Page text:
[start]

UI researchers develop smart skin for the U.S. Navy
Caterina Lamuta, an assistant professor in Mechanical Engineering, is developing a morphing smart skin for the United States Navy.
September 26, 2019
University of Iowa researchers recently developed a new smart skin which performs texture, color, and shape modulations to camouflage marine vehicles for the U.S. Navy. The smart skin reduces drag for marine vehicles and instantaneously creates braille for the visually impaired.
UI Assistant Professor in Mechanical Engineering Caterina Lamuta arrived on campus last fall with a partially completed invention and only one graduate student in her lab. Now, Lamuta’s Smart Multifunctional Material Systems Lab employs 11 members that developed the smart skin.
With artificial muscle underneath, the smart skin can morph into different shapes similar to the ability of a cephalopod, she said.

[end]

Directions for this task: Reproduce the article on the Navy smart skin word for word, in full. The data below has no connection to the article on the Navy smart skin.

Recorded information:
[start]

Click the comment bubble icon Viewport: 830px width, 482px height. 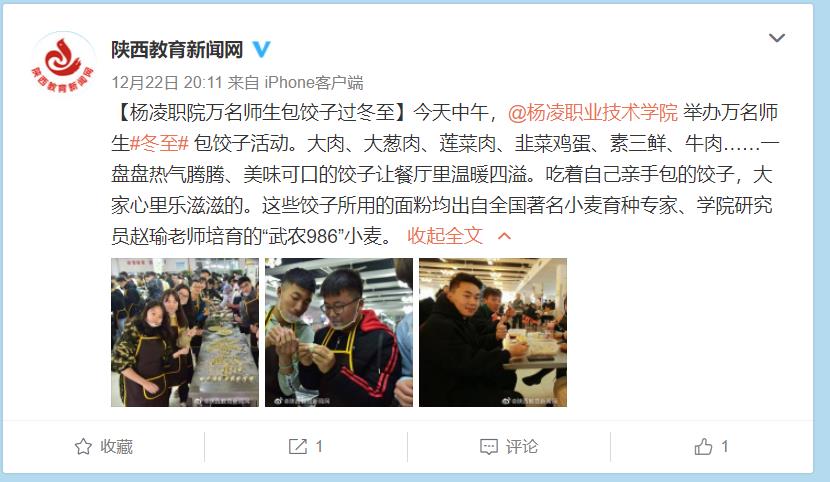(x=489, y=447)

[end]

Solution below:
UI researchers develop smart skin for the U.S. Navy
Caterina Lamuta, an assistant professor in Mechanical Engineering, is developing a morphing smart skin for the United States Navy.
September 26, 2019
University of Iowa researchers recently developed a new smart skin which performs texture, color, and shape modulations to camouflage marine vehicles for the U.S. Navy. The smart skin reduces drag for marine vehicles and instantaneously creates braille for the visually impaired.
UI Assistant Professor in Mechanical Engineering Caterina Lamuta arrived on campus last fall with a partially completed invention and only one graduate student in her lab. Now, Lamuta’s Smart Multifunctional Material Systems Lab employs 11 members that developed the smart skin.
With artificial muscle underneath, the smart skin can morph into different shapes similar to the ability of a cephalopod, she said.